● What the task asks:
Restating the data word for word is all that is required.
Excerpted data section start
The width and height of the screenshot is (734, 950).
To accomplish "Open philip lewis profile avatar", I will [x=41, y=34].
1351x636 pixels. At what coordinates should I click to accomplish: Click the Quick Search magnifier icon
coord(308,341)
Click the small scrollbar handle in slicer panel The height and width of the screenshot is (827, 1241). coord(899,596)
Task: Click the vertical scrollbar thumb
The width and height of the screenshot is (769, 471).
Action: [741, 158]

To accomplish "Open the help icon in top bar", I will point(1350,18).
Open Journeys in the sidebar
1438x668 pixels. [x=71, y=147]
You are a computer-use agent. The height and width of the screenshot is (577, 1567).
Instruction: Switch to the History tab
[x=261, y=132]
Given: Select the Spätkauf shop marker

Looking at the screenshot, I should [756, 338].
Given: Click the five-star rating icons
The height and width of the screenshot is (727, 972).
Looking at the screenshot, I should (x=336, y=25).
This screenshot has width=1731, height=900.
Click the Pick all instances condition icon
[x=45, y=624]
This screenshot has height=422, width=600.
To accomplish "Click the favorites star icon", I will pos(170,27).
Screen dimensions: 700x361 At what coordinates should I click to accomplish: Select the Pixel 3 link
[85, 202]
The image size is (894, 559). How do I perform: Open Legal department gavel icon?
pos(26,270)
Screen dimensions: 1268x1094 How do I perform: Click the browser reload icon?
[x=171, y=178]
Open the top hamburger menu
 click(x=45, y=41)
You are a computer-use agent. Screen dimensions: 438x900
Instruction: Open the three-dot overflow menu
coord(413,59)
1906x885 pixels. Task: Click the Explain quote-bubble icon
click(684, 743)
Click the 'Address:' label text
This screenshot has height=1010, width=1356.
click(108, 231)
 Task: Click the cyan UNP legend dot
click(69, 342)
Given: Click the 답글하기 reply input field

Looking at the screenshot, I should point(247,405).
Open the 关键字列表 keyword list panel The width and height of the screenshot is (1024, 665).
Excerpted data section end
● Output:
The width and height of the screenshot is (734, 950).
To accomplish "Open philip lewis profile avatar", I will [x=41, y=34].
1351x636 pixels. At what coordinates should I click to accomplish: Click the Quick Search magnifier icon
coord(308,341)
Click the small scrollbar handle in slicer panel The height and width of the screenshot is (827, 1241). coord(899,596)
Task: Click the vertical scrollbar thumb
The width and height of the screenshot is (769, 471).
Action: [741, 158]

To accomplish "Open the help icon in top bar", I will point(1350,18).
Open Journeys in the sidebar
1438x668 pixels. [x=71, y=147]
You are a computer-use agent. The height and width of the screenshot is (577, 1567).
Instruction: Switch to the History tab
[x=261, y=132]
Given: Select the Spätkauf shop marker

Looking at the screenshot, I should [756, 338].
Given: Click the five-star rating icons
The height and width of the screenshot is (727, 972).
Looking at the screenshot, I should (x=336, y=25).
This screenshot has width=1731, height=900.
Click the Pick all instances condition icon
[x=45, y=624]
This screenshot has height=422, width=600.
To accomplish "Click the favorites star icon", I will pos(170,27).
Screen dimensions: 700x361 At what coordinates should I click to accomplish: Select the Pixel 3 link
[85, 202]
The image size is (894, 559). How do I perform: Open Legal department gavel icon?
pos(26,270)
Screen dimensions: 1268x1094 How do I perform: Click the browser reload icon?
[x=171, y=178]
Open the top hamburger menu
 click(x=45, y=41)
You are a computer-use agent. Screen dimensions: 438x900
Instruction: Open the three-dot overflow menu
coord(413,59)
1906x885 pixels. Task: Click the Explain quote-bubble icon
click(684, 743)
Click the 'Address:' label text
This screenshot has height=1010, width=1356.
click(108, 231)
 Task: Click the cyan UNP legend dot
click(69, 342)
Given: Click the 답글하기 reply input field

Looking at the screenshot, I should point(247,405).
Open the 关键字列表 keyword list panel The width and height of the screenshot is (1024, 665).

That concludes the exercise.